**Work instructions:**
Only those lines in the data below from the line containing "l’Arctique (35, 1482)" through the line containing "Google (1282, 834)", both included, should be restated word for word.
#### Provided data ####
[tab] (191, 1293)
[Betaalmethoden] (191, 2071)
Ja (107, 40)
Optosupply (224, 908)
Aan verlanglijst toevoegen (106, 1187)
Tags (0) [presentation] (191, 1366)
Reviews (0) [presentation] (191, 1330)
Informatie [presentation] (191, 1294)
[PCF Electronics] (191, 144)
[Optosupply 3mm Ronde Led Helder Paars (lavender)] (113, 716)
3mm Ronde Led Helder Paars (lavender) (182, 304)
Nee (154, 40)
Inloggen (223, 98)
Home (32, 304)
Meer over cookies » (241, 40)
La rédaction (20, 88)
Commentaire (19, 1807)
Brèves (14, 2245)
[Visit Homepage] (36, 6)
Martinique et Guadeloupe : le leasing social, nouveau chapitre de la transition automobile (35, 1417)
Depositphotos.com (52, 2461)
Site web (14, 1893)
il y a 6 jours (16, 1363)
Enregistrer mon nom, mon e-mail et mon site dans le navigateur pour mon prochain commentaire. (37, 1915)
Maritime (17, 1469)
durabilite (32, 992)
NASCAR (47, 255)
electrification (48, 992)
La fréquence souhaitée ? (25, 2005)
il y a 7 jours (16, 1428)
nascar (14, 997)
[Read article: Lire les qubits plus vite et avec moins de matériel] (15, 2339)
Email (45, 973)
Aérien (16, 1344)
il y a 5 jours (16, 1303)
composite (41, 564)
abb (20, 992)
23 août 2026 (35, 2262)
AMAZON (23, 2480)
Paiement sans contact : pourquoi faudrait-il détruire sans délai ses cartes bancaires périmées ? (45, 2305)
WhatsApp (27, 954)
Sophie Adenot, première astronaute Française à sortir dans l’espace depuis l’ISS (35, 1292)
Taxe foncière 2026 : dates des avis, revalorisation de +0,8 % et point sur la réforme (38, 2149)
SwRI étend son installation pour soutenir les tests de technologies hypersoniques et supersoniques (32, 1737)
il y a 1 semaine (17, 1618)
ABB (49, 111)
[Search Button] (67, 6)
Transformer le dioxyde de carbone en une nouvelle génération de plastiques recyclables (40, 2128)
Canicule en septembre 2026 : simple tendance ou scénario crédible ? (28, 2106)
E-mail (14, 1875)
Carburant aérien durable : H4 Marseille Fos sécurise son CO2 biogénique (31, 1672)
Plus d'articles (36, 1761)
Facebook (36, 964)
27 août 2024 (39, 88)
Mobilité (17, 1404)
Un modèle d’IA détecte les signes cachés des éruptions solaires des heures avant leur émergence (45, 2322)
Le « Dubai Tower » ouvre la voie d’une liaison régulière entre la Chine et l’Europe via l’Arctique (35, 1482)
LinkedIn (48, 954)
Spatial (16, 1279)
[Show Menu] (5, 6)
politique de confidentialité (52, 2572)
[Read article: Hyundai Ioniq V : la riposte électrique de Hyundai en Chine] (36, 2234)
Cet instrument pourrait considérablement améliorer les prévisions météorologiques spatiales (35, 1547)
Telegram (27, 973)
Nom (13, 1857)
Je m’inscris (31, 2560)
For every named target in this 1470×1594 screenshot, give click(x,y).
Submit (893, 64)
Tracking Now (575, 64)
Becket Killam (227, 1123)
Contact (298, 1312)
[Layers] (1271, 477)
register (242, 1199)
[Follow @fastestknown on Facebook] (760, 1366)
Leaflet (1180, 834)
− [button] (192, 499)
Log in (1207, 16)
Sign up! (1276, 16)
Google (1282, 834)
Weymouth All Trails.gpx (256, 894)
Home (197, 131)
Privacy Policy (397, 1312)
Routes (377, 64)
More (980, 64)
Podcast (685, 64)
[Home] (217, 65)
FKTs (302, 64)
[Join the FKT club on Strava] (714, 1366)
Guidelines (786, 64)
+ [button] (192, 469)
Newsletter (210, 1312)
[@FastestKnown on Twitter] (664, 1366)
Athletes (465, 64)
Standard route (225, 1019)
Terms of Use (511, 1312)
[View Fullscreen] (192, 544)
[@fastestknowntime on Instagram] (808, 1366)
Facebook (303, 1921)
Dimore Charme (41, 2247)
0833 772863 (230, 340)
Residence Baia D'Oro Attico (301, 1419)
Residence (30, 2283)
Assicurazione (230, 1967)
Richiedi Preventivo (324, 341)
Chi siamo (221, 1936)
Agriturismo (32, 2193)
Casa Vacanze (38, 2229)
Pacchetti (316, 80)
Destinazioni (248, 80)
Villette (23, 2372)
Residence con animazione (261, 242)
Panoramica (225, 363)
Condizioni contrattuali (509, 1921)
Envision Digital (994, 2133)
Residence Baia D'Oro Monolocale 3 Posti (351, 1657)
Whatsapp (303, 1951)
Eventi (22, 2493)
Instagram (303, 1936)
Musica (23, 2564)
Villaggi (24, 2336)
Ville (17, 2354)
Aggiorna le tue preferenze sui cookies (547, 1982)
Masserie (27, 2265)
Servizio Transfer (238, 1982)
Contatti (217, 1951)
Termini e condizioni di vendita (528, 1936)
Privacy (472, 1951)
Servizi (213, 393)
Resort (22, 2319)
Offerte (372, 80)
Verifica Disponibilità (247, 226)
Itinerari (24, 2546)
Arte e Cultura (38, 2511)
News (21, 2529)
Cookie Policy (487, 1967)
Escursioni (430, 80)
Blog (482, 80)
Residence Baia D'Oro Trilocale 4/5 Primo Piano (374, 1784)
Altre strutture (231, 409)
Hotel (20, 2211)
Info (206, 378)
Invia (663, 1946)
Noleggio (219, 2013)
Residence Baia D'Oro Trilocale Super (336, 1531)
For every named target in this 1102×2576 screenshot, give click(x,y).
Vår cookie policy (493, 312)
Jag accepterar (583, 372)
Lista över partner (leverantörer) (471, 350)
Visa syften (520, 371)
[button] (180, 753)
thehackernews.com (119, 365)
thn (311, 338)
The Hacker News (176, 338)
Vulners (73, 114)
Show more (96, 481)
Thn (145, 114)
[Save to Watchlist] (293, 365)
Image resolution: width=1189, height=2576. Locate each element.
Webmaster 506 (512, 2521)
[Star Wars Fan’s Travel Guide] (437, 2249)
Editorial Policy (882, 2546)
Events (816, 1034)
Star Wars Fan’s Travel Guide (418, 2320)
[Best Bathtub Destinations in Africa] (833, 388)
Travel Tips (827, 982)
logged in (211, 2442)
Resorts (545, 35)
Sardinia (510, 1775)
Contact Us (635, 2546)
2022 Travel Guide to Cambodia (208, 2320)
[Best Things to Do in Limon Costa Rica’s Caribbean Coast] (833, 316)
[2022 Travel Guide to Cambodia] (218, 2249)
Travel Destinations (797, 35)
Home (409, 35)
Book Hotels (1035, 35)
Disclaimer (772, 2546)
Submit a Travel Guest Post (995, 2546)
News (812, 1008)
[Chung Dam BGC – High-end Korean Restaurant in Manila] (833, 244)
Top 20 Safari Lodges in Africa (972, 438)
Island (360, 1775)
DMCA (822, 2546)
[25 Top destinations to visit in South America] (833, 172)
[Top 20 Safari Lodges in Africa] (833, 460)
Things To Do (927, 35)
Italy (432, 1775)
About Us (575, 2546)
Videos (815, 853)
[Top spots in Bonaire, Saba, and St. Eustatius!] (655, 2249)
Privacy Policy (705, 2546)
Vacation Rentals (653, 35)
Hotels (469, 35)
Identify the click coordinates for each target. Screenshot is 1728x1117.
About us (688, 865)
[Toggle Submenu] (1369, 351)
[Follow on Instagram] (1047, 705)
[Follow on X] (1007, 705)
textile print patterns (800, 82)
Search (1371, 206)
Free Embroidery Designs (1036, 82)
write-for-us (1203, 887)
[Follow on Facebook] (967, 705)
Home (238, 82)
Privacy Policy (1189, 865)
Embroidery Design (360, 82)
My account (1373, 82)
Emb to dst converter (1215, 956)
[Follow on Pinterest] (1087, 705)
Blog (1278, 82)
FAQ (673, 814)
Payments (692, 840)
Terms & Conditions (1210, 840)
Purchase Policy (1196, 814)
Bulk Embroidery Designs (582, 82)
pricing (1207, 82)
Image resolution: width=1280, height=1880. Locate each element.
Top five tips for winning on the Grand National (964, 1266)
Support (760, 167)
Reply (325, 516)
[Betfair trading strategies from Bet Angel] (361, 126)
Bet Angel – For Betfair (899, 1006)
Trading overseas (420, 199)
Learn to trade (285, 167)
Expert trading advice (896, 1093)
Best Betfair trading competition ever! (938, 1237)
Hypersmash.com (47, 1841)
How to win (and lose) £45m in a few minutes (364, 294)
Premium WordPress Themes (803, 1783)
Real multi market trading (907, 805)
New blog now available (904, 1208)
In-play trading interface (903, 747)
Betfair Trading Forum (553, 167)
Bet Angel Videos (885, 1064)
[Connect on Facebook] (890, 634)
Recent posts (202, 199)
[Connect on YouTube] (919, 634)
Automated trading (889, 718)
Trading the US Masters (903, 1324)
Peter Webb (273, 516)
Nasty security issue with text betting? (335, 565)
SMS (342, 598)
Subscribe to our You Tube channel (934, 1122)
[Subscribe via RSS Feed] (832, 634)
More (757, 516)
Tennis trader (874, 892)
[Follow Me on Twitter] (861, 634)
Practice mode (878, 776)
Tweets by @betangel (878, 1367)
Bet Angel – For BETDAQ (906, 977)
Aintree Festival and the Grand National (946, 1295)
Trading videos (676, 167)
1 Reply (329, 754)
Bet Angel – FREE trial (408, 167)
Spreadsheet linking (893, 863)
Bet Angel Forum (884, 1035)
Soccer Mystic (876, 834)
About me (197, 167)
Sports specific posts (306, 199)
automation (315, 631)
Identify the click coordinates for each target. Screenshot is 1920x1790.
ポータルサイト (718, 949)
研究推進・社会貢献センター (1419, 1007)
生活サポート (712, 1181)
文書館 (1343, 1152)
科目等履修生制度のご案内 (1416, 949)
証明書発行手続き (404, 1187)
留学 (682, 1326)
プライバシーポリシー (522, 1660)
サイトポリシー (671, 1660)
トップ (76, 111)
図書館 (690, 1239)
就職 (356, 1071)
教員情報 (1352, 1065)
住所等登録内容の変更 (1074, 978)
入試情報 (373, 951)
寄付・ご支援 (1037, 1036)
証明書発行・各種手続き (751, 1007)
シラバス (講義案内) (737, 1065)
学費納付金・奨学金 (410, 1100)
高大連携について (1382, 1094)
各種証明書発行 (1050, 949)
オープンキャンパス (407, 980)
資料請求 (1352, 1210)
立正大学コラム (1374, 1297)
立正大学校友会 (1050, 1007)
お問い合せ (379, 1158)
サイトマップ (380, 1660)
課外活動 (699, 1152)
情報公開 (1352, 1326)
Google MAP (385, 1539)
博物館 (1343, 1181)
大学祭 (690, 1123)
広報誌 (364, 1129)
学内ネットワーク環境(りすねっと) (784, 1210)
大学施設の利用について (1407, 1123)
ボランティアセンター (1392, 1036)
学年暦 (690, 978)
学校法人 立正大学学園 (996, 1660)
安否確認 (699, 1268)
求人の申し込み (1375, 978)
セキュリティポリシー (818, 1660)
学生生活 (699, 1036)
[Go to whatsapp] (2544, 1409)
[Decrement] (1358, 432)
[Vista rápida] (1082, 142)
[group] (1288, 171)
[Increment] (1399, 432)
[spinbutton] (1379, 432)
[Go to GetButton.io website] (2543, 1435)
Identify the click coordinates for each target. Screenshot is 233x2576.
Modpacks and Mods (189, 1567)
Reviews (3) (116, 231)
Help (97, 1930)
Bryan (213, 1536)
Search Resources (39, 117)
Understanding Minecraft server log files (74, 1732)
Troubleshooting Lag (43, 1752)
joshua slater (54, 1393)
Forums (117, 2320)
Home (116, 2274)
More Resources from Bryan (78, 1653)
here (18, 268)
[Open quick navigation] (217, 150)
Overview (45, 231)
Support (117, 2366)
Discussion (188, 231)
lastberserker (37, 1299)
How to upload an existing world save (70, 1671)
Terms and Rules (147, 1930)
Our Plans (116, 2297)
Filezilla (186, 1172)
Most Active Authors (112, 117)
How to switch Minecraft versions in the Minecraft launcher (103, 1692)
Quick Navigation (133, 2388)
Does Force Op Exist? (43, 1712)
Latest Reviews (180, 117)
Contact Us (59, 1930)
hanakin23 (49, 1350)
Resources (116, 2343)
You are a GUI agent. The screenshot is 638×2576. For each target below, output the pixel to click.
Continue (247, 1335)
####
**Finished task:**
Le « Dubai Tower » ouvre la voie d’une liaison régulière entre la Chine et l’Europe via l’Arctique (35, 1482)
LinkedIn (48, 954)
Spatial (16, 1279)
[Show Menu] (5, 6)
politique de confidentialité (52, 2572)
[Read article: Hyundai Ioniq V : la riposte électrique de Hyundai en Chine] (36, 2234)
Cet instrument pourrait considérablement améliorer les prévisions météorologiques spatiales (35, 1547)
Telegram (27, 973)
Nom (13, 1857)
Je m’inscris (31, 2560)
For every named target in this 1470×1594 screenshot, give click(x,y).
Submit (893, 64)
Tracking Now (575, 64)
Becket Killam (227, 1123)
Contact (298, 1312)
[Layers] (1271, 477)
register (242, 1199)
[Follow @fastestknown on Facebook] (760, 1366)
Leaflet (1180, 834)
− [button] (192, 499)
Log in (1207, 16)
Sign up! (1276, 16)
Google (1282, 834)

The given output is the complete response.